Shibata slunk back, and amid the confusion an old woman seemingly, clad in black with drawn hood, carrying a strange bundle, whispered in Yodogimas ear. In a twinkling the knowing princess had donned the disguise and with no other apparent escort made her way toward Kitanoshi, safely tucked away behind the mountain range in the distance.
CHAPTER III
The day dawned bright, and all Kitanoshi livened with anticipation. Great masses of foliage bended or thirsted under the golden dew drops that trickled and glistened in the creeping suns modest warmth. Everywhere men and women, clad in comfort or donning their due, wafting song-words or grumbling at fate, busied themselves with that beginning which marks the endless round of times eternal quest and Gods immutable law. Little had been left to the wild, for here the untrained had long ago found his tenantless haven; the ox and the fragile alike had surrendered to the call of higher being; here, where the human over-lords the beast, man went his way: marveled only at the beauties of God-striven energy.
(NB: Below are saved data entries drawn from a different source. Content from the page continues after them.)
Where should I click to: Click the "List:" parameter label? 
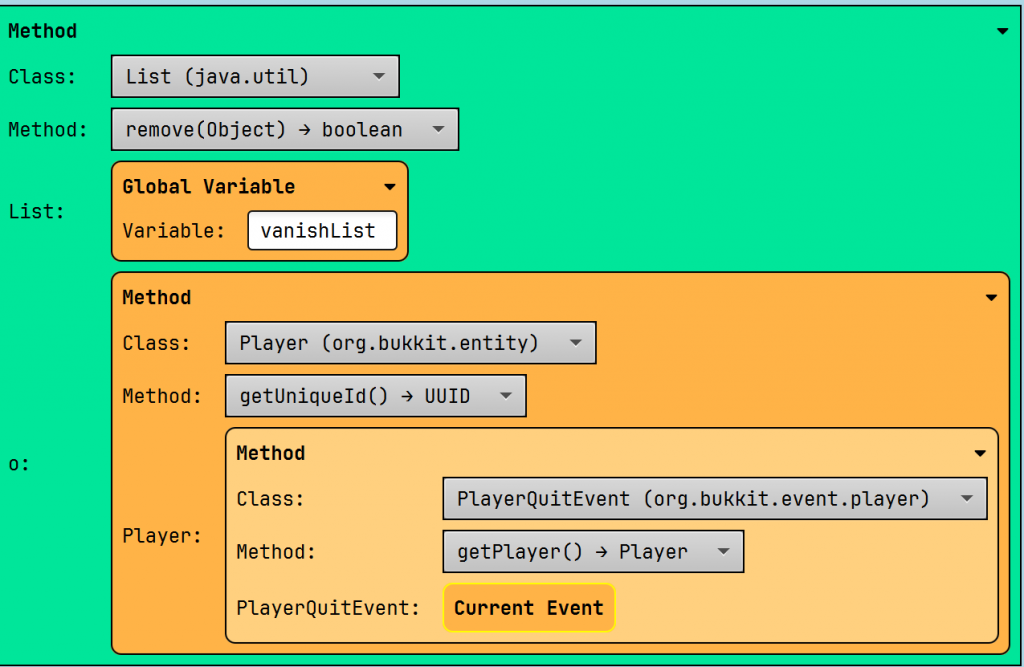pos(36,212)

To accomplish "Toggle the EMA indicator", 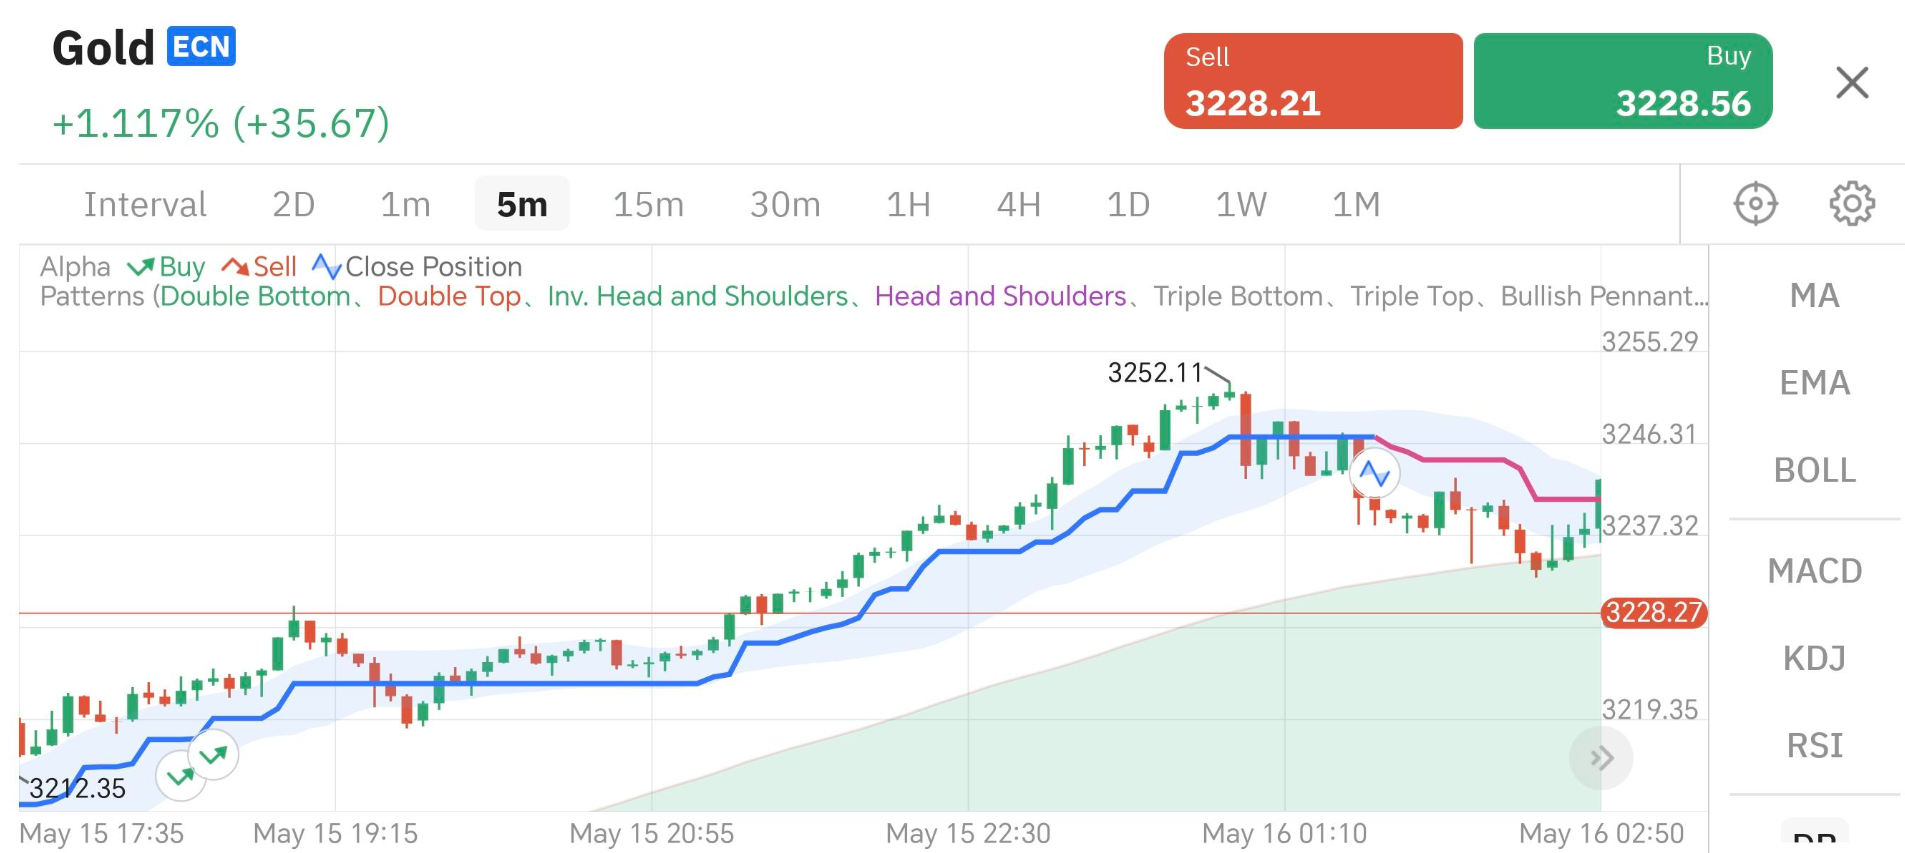I will click(x=1814, y=383).
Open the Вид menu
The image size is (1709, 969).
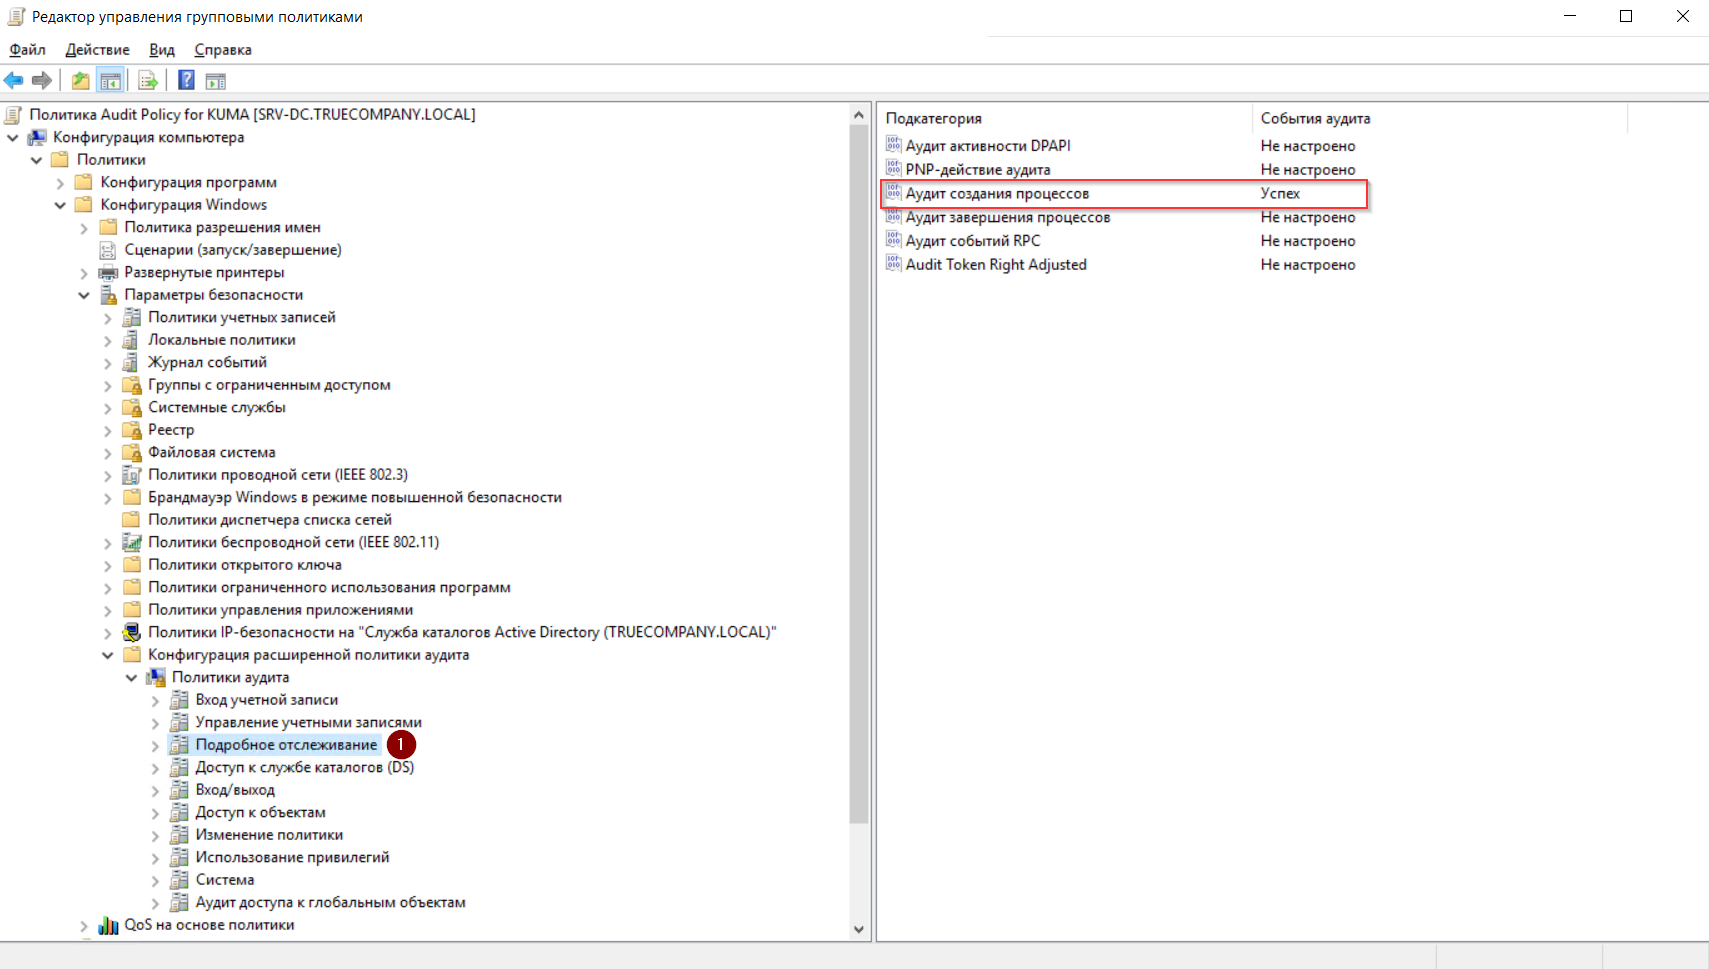(x=161, y=50)
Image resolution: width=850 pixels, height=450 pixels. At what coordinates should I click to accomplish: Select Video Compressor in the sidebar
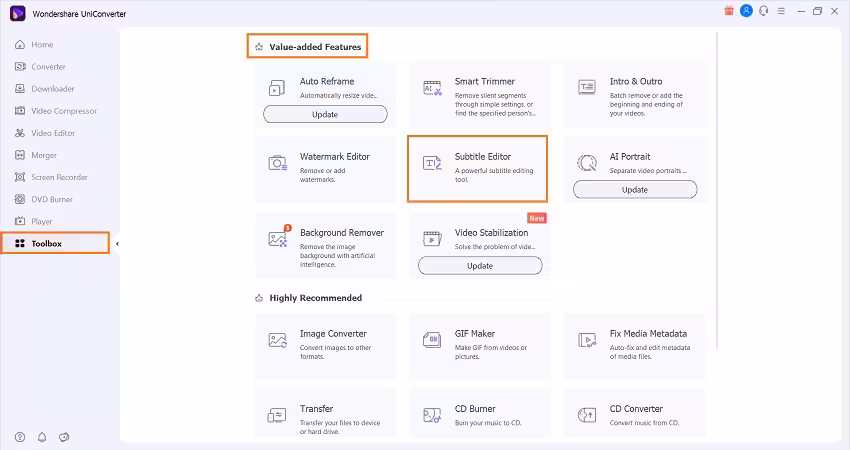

Shibata eagerly tripped again into the council chamber; years of earnestness sat lightly upon his shoulders; Takigawa of Ise was there to meet him; both had suffered intolerable insult at Hideyoshis ruthless assumption of authority, and now that others more vain or less discerning sought shelter under their own disconsolate roofs these two, more subtle, if less capable, would consolidate forces and move upon what they none too soon conceived to be a common necessity.
Ieyasu arose later; life to him seemed the better conserved in leisure; and while Shibata, his host, and Takigawa, his neighbor, wrangled the exigencies of war, or planned doubtful expediencies, a more inviting, though perhaps no less urgent prospect lolled and soothed the gallant young daimyo into more than a customary mornings peaceful dreaming of loves over-powering, life-building virtue.
Yodogima, my Yodogima, whispered he, as the great red sun arose and cast its fiery rays into the opened room around him.
You are mine, for Amaterasu, the good sun goddess, reveals you, sweet Yodogima, in every trace of her lovely countenance. Come closer, oh, my darling; come closer, that Ieyasu may feel, may know, may live the divine. You are my savior, earths true progenitor, and the stars in heaven reveal but your eternity. O, Amaterasu; O, Jimmu; O, Yodogima—my Light, my Purpose, my God.
The waterfall in the distance murmured its time-honored song of powers subdued. The pine, dwarfed into miniature proportions, revealed the potency of patience rigidly enforced. Nodding stones here and there symbolized again and anon the power of truth. A half-hidden lakelet in the distance conjured a magnitude there impossible, and from the castle crag in the gardens center, receding round to the dim horizon beyond, no thing remained untouched or thought neglected in the making of this a place not alone inhabitable but as well inviting.